_TASK TO COMPLETE_:
Rewrite the passage of the discussion on no-money-down real estate investing starting at "Scott Scheel and" and ending at "value of $500,000.", substituting "liquidity" for "cash flow".

_DOCUMENT TEXT_:
------------------------------------------------
Scott Scheel and Dave Lindahl

No money down is incredibly risky. You are much more likely to crash and burn and be out of real property forever than to make $1.

ChiBroker,

The amount of personal money the investor puts into the deal has absolutely nothing to do with the success or failure of an income producing property. What is important is the debt load on the property and the resulting cash flow or lack thereof. The number one reason that new businesses fail is lack of cash flow and that is directly affected by the debt. Therefore, to minimize the debt, an investor could either put more money down OR buy the property at a big discount.

For example, let’s assume we had two identical properties with a market value of $500,000.

The first investor pays $500,000 for the property and puts down $100,000 (20%). His debt is $400,000.

The second investor works hard to find an owner who is desperate to sell and buys the property for $350,000. He keeps his cash in the bank and borrows 100% of the $350,000 purchase price. His debt load is $350,000.

Which investor is in a better position? Which investor is more likely to crash and burn?

I have many apartment buildings. That is how I do it.

Mike

I said I was investing in houses for years. We were talking about apartment buildings and, at the time, i hadn’t closed on my first apartment building yet. I have now closed on 2.

Seminars are not just about information. You can get all information from one source or another. they are about getting personal training and networking and expanding your mind to think creatively.

No money down deals are not the most ideal way to do a deal but its the only way some people can invest because they dont have any money. I bought my first apartment building no money down and then with the money I made on that one, I used to put money down on the 2nd. Yes, you get a better deal if you put money down but… what if you don’t have any money. Does that mean you shouldn’t do a deal. Or should you use your mind and be creative?

And, if you dont put any money down… how is that risky?. You have no money in the deal. and if it is risky, the more risky something is, the more profitable it can be. If you want safe, get a job and put your money in a bank.

I just like seminars because every one i’ve been to has taught me something that I used to make money. I’ve developed several relationship at them which have also resulted in my making money.

So you can be closed off to one way of learning but your the only one who’s going to lose. If I never went to a seminar, I would not have don’t a deal.
------------------------------------------------
_PROVIDED MATERIAL_:
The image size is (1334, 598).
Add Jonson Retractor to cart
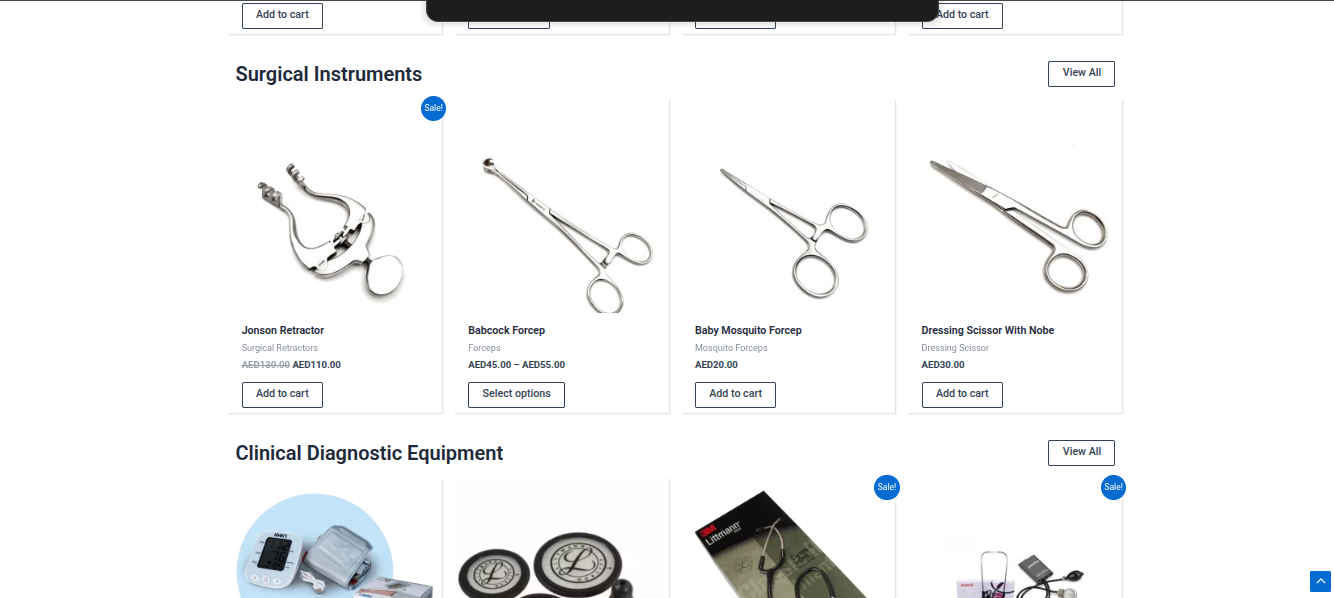click(x=282, y=394)
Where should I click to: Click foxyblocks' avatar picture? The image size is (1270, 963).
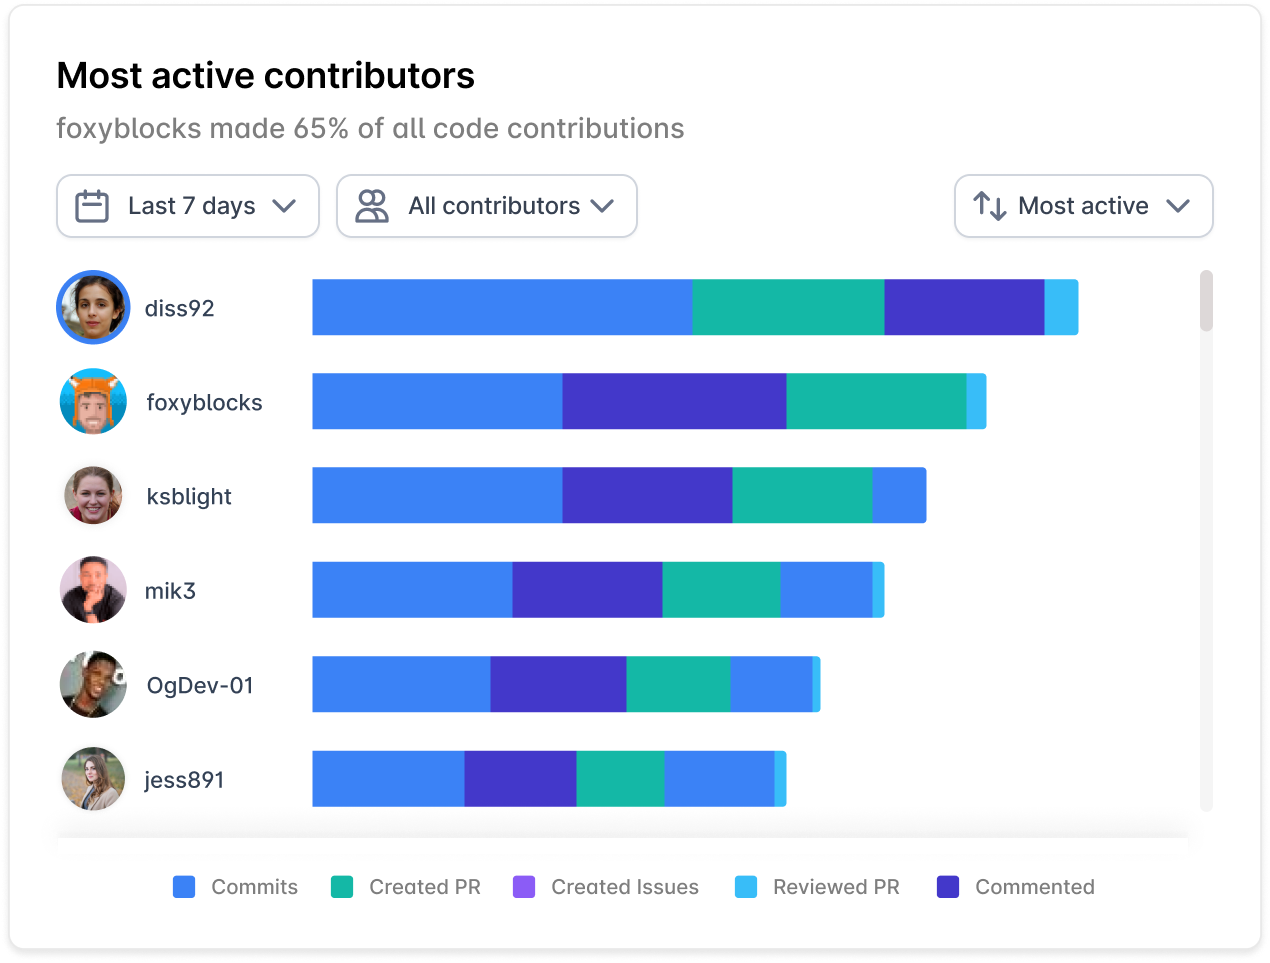(x=93, y=402)
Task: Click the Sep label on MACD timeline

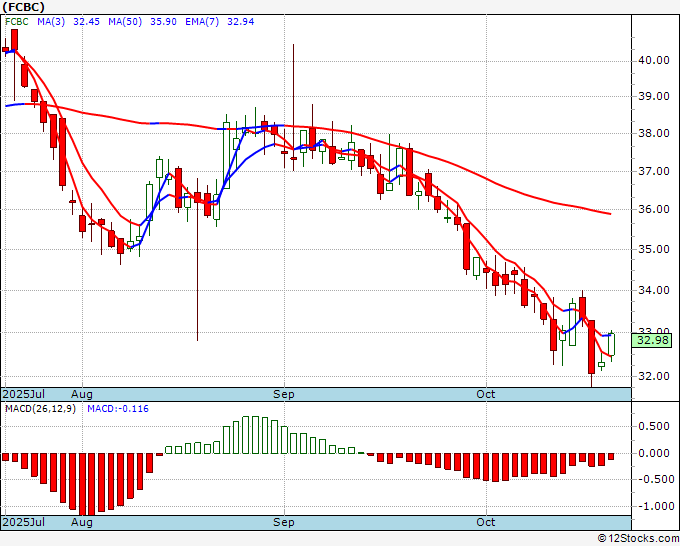Action: click(284, 522)
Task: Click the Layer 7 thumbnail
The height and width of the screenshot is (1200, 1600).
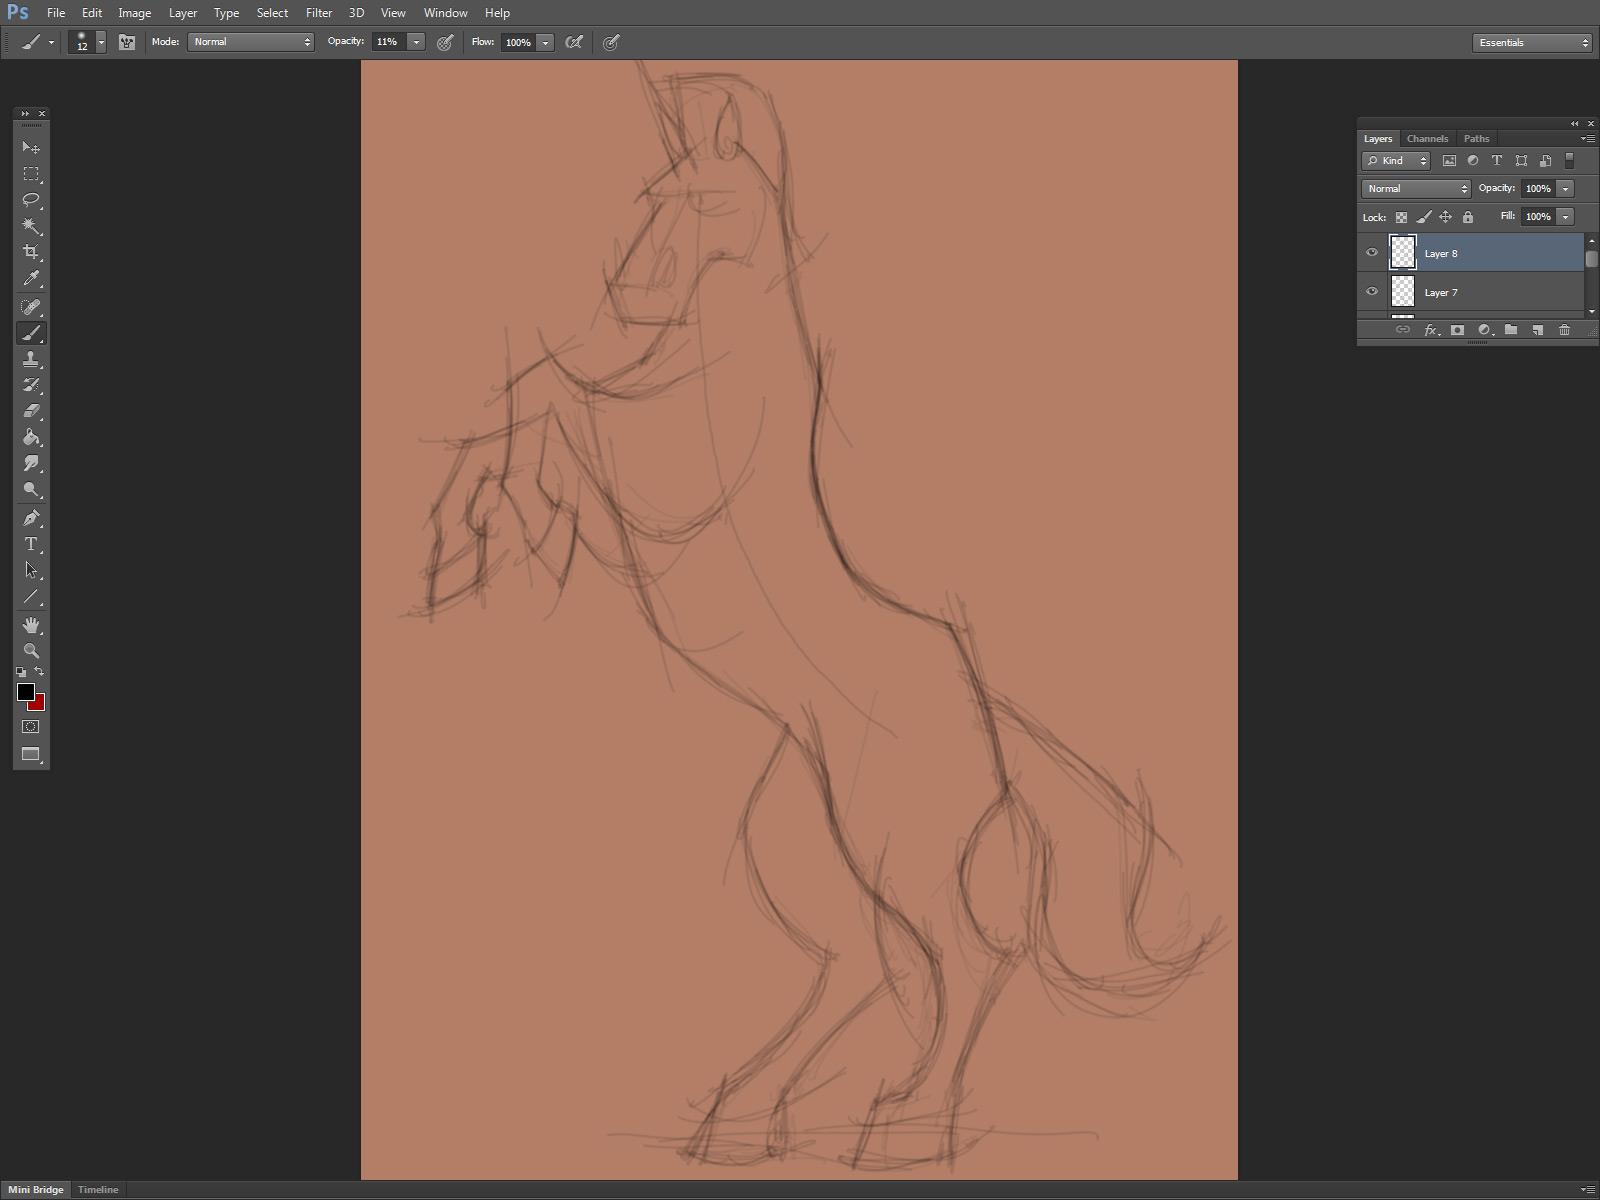Action: [x=1403, y=292]

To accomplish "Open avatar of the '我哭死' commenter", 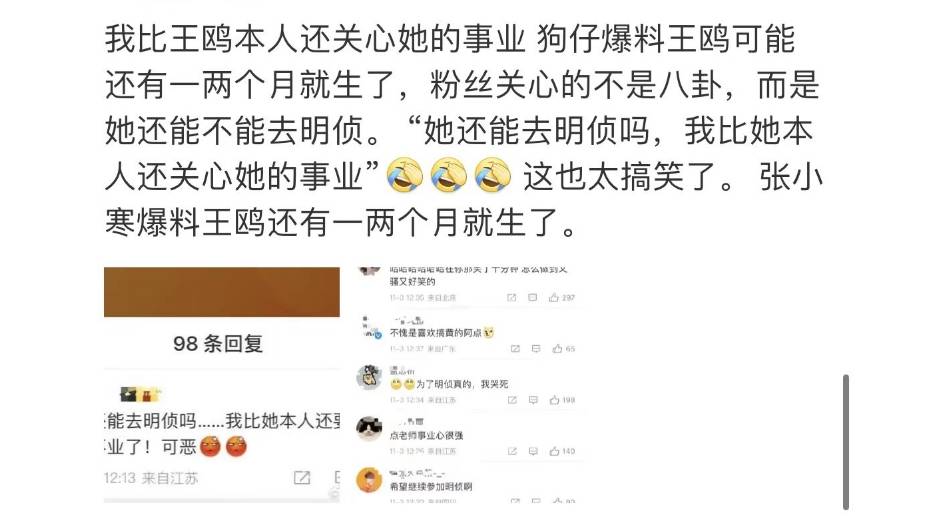I will pos(369,377).
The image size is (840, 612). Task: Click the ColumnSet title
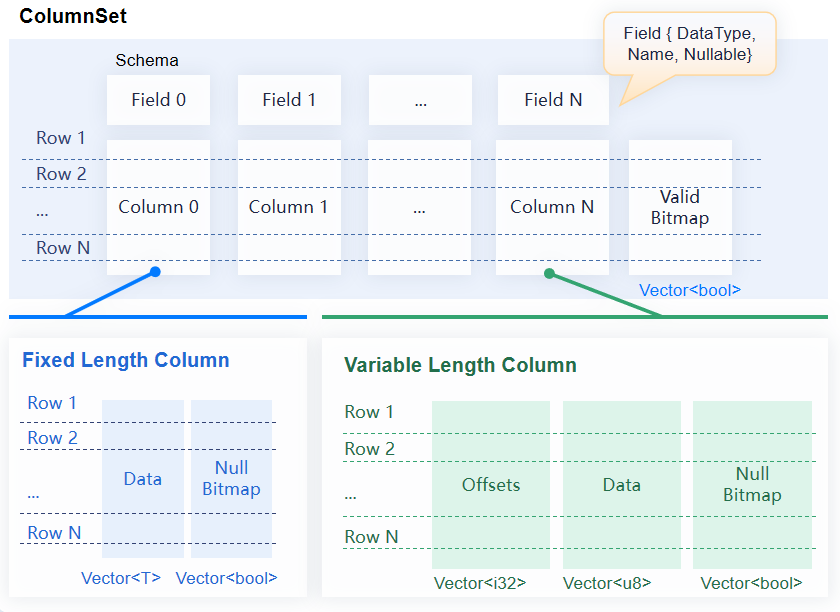tap(73, 17)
------------------------------------------------
_SOLUTION BELOW_:
Scott Scheel and Dave Lindahl

No money down is incredibly risky. You are much more likely to crash and burn and be out of real property forever than to make $1.

ChiBroker,

The amount of personal money the investor puts into the deal has absolutely nothing to do with the success or failure of an income producing property. What is important is the debt load on the property and the resulting liquidity or lack thereof. The number one reason that new businesses fail is lack of liquidity and that is directly affected by the debt. Therefore, to minimize the debt, an investor could either put more money down OR buy the property at a big discount.

For example, let’s assume we had two identical properties with a market value of $500,000.